- _Given request_
Reproduce the data from its start through the line containing "[x=930, y=509]", both ends included. Multiply each coordinate in the answers by 1.05 and round to whole numbers, with halves rounded up. Keep everything else unchanged and leave out the pictures.

- _Given information_
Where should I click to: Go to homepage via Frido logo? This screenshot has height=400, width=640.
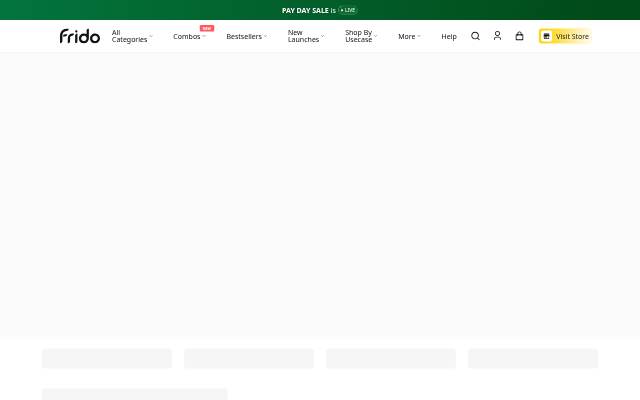tap(80, 36)
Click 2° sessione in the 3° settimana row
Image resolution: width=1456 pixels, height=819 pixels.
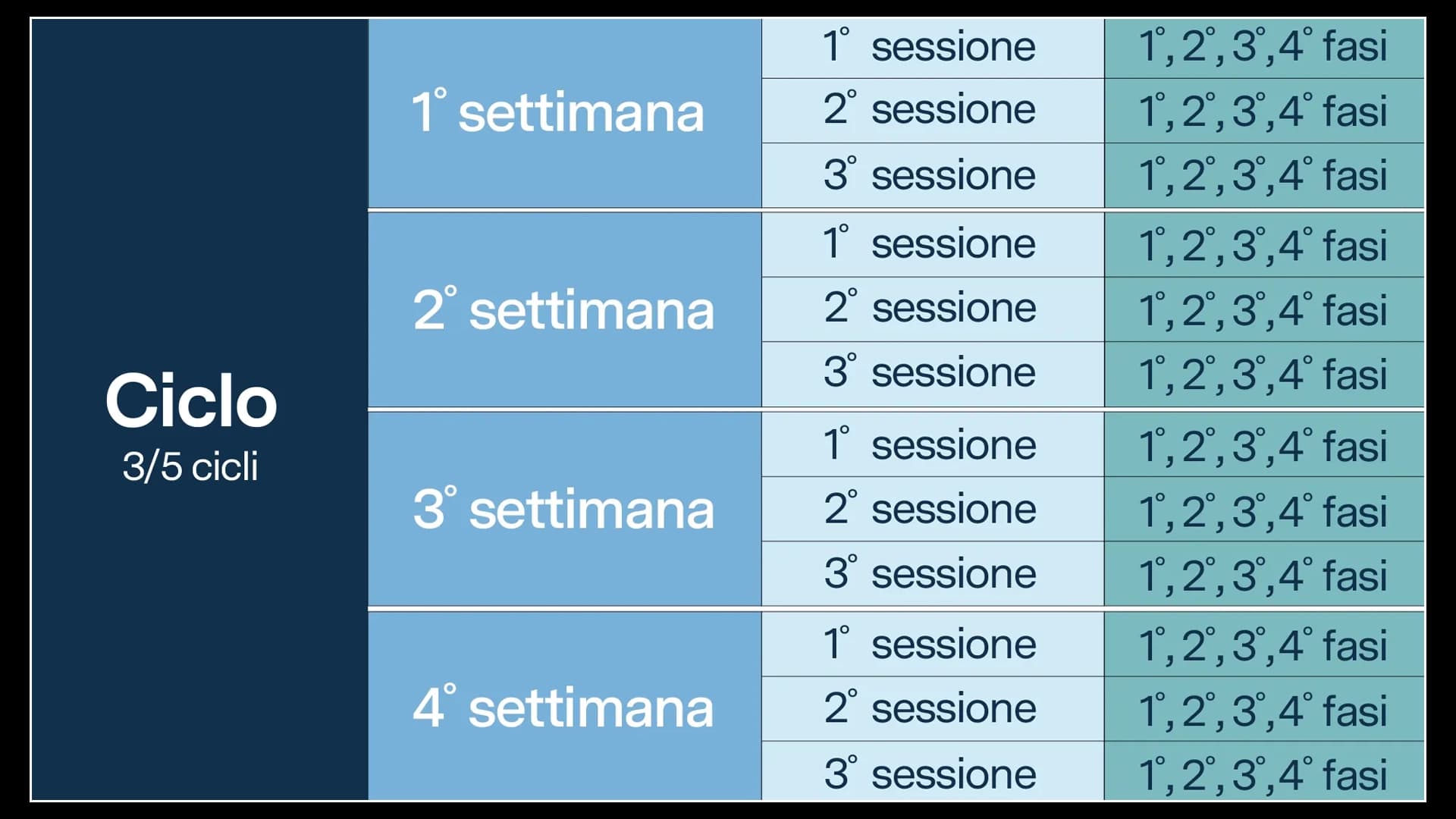[x=930, y=509]
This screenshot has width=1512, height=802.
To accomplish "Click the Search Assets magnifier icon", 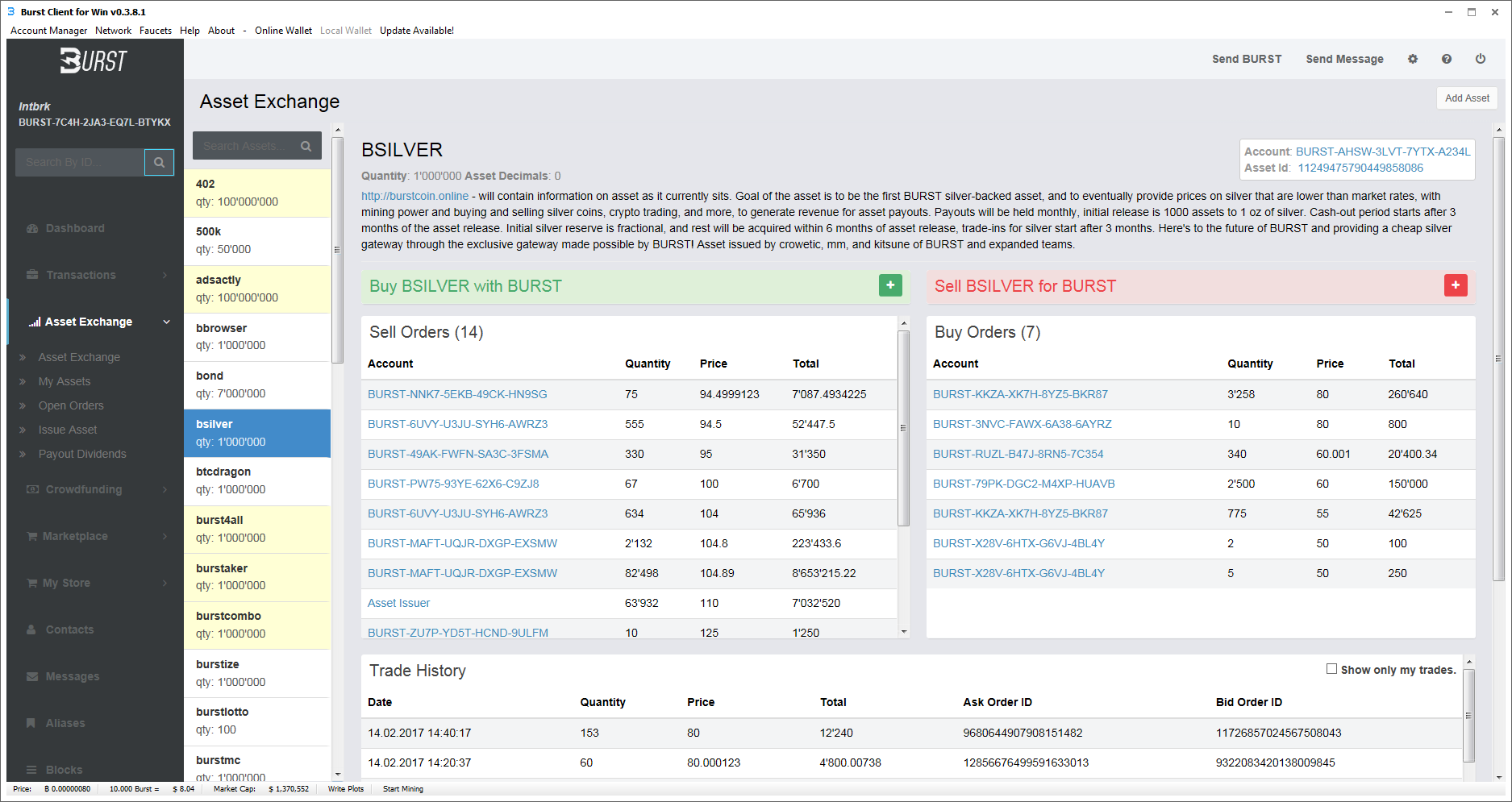I will (x=306, y=146).
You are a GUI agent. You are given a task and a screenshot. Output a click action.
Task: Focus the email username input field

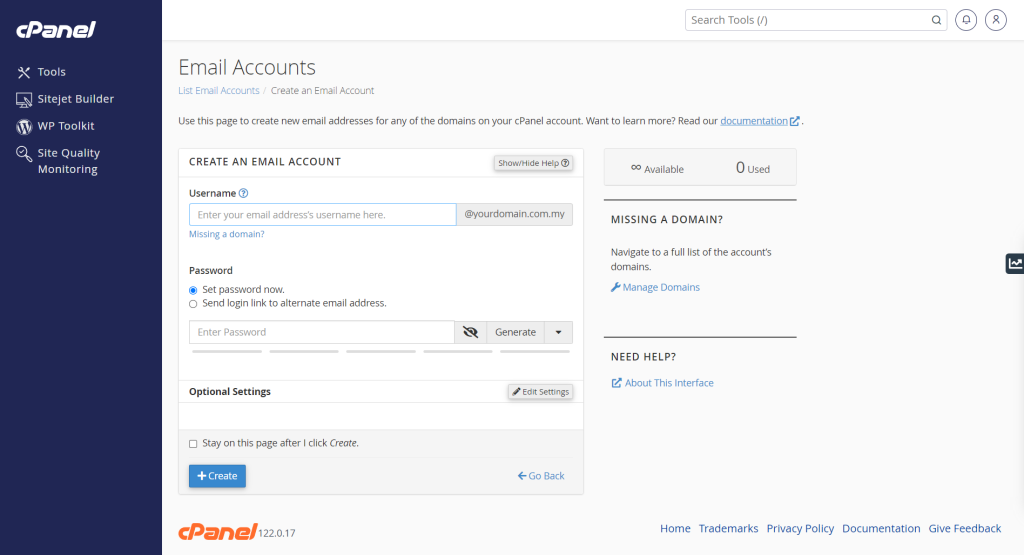323,214
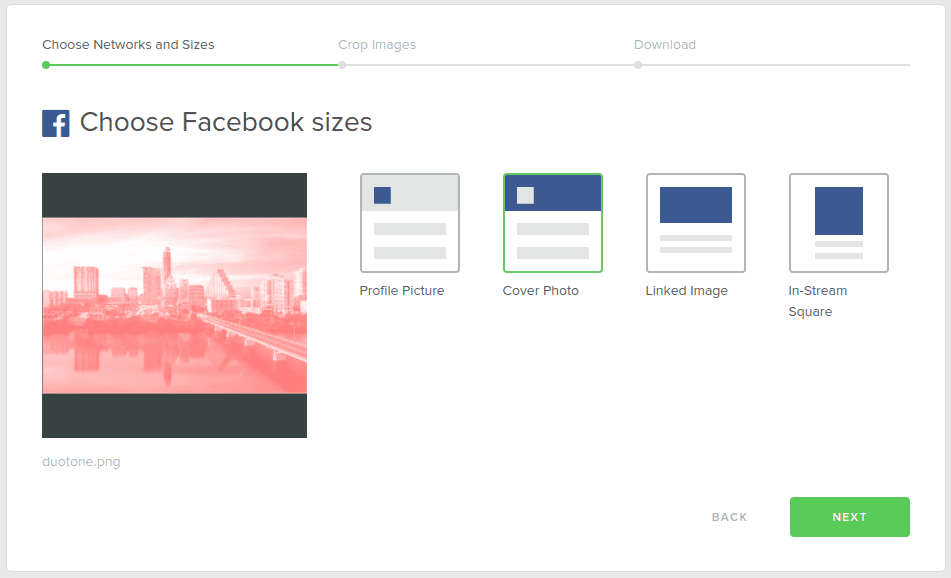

- _Solved problem_
Where should I click to: Go to homepage via Frido logo? This screenshot has height=400, width=640.
tap(84, 38)
Click 2° sessione in the 3° settimana row
Image resolution: width=1456 pixels, height=819 pixels.
[x=977, y=534]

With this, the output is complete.